* _About this exercise_
Copy out all lines from the entries below in which "Your" occurs.

[[ Recorded data, beginning ]]

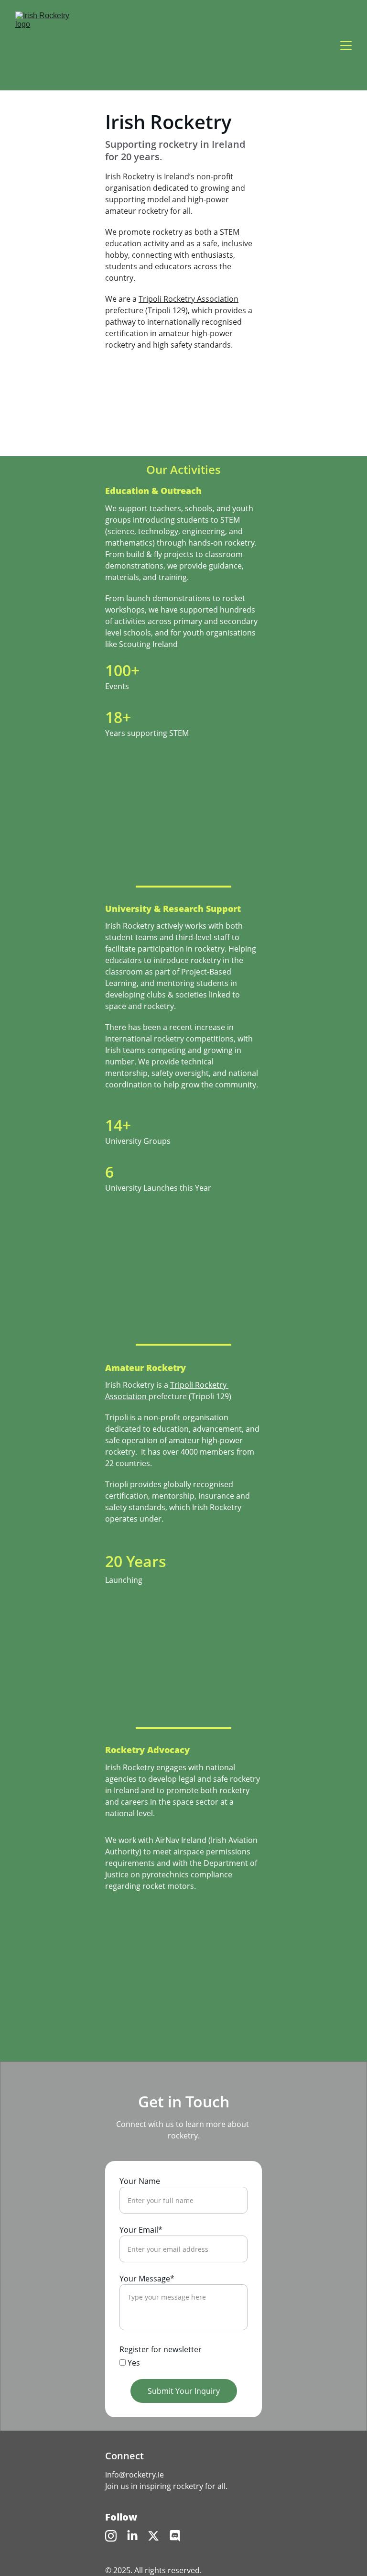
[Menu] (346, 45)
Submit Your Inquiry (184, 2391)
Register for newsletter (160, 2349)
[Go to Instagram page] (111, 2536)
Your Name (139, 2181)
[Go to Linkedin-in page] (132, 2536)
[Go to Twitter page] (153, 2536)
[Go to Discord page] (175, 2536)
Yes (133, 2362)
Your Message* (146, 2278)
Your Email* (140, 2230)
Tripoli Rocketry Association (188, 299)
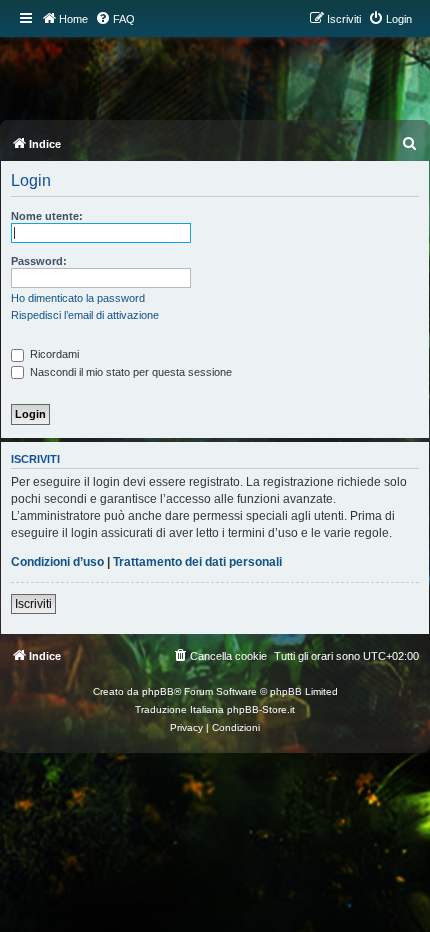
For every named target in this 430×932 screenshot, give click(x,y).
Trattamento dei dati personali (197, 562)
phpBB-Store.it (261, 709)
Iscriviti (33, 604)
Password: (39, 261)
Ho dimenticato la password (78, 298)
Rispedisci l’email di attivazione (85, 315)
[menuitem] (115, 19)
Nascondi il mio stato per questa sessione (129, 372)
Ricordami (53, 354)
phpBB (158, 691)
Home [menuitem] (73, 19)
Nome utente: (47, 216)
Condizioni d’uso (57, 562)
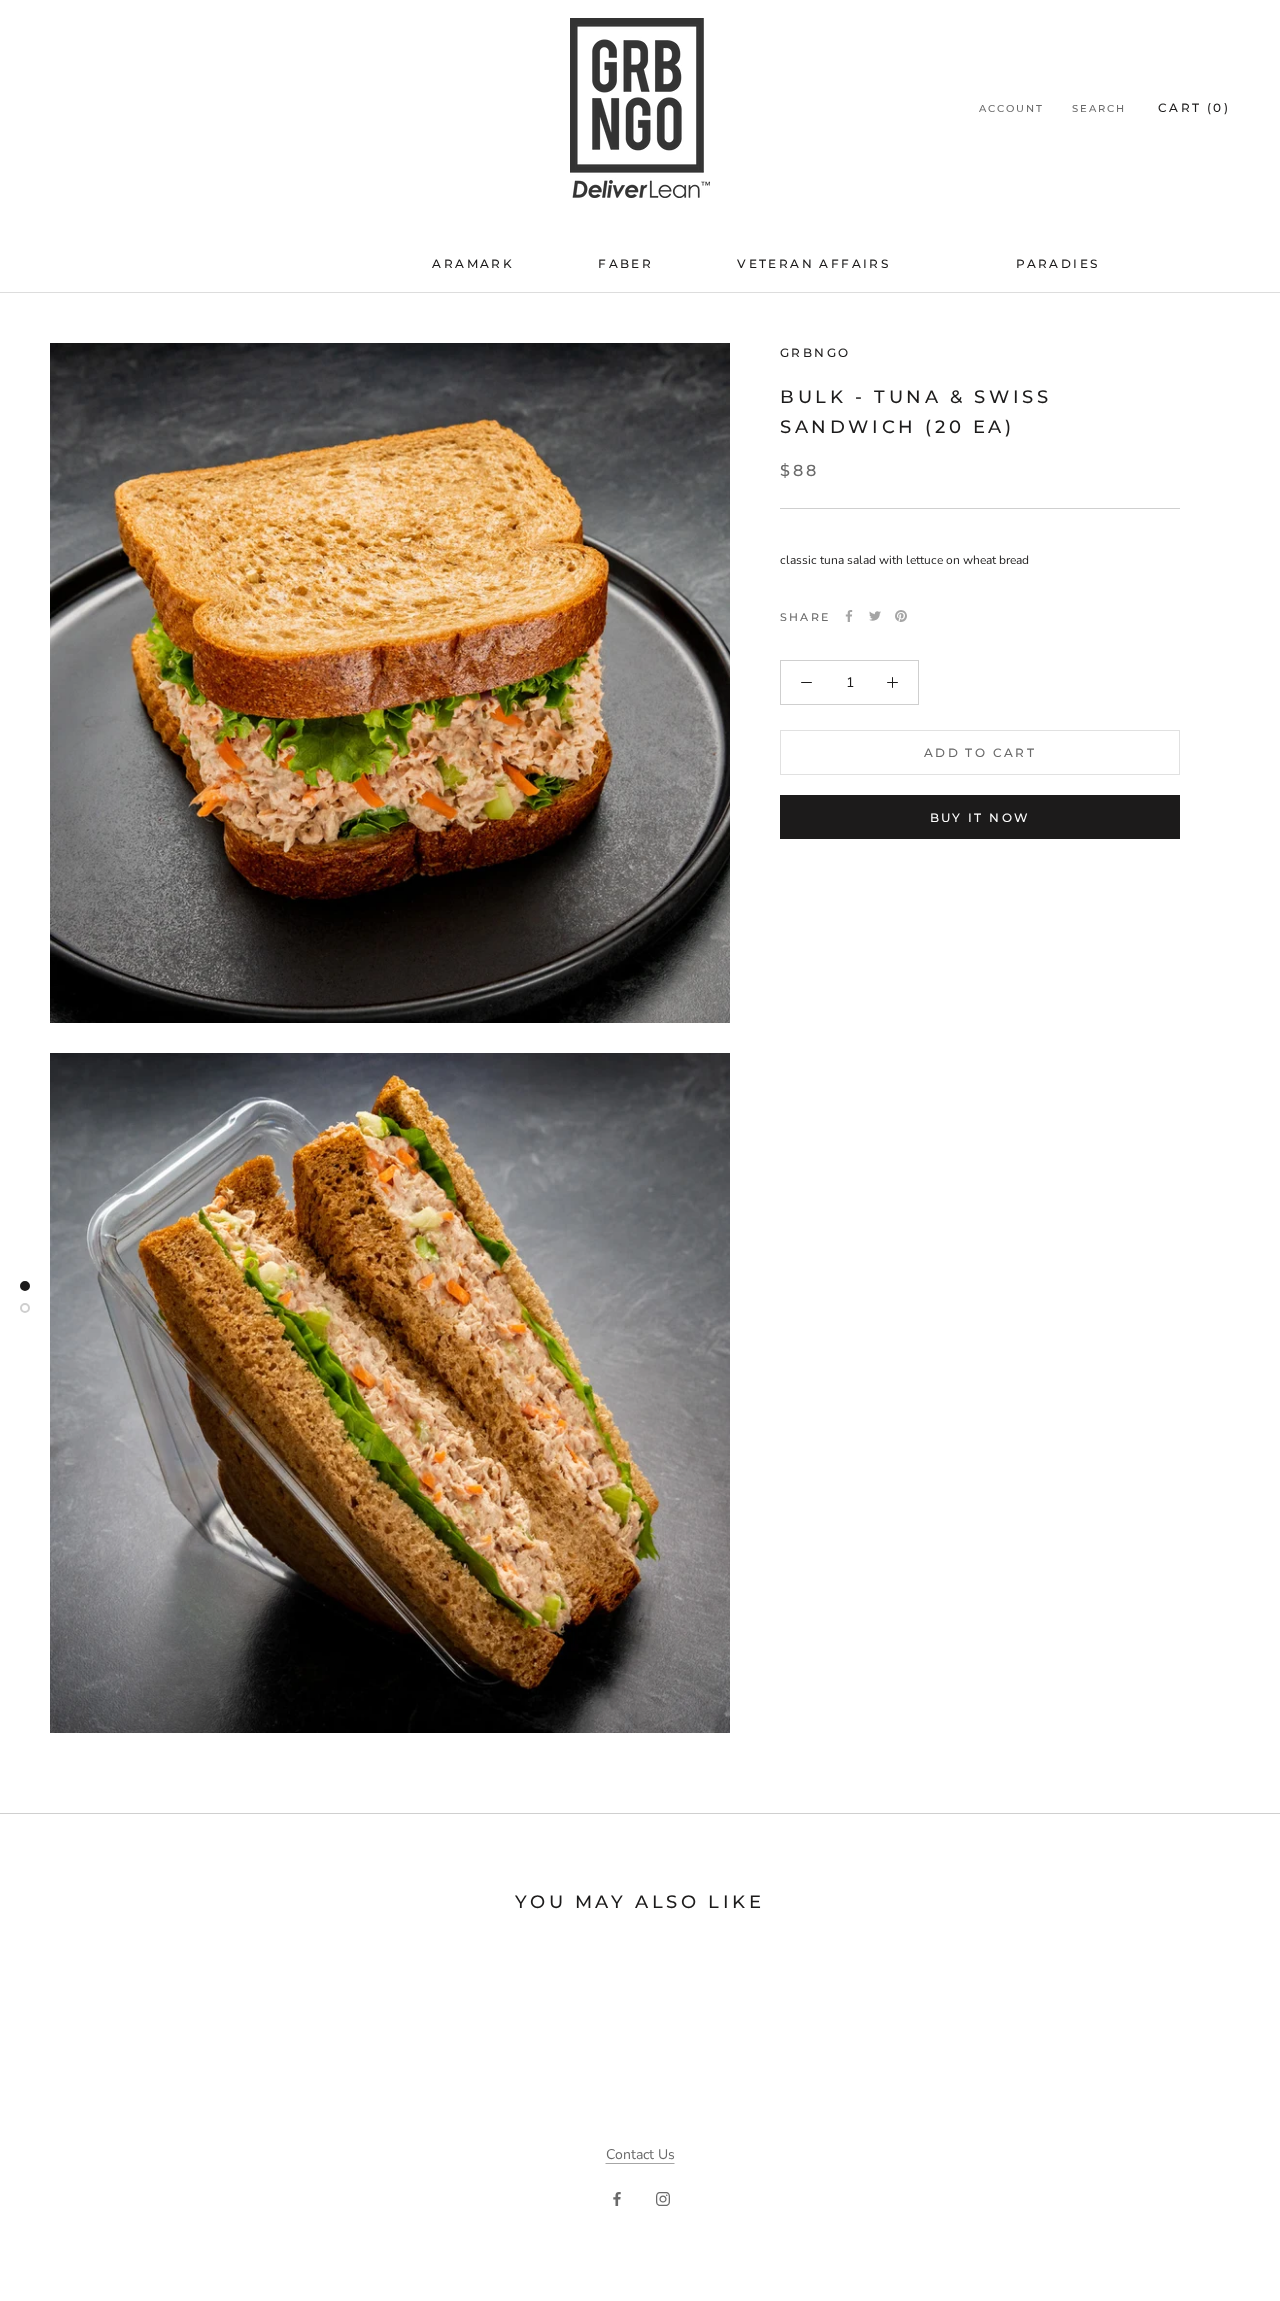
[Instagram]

[[ Recorded data, end ]]

* _Finished exercise_
Submit Your Inquiry (184, 2391)
Your Name (139, 2181)
Your Message* (146, 2278)
Your Email* (140, 2230)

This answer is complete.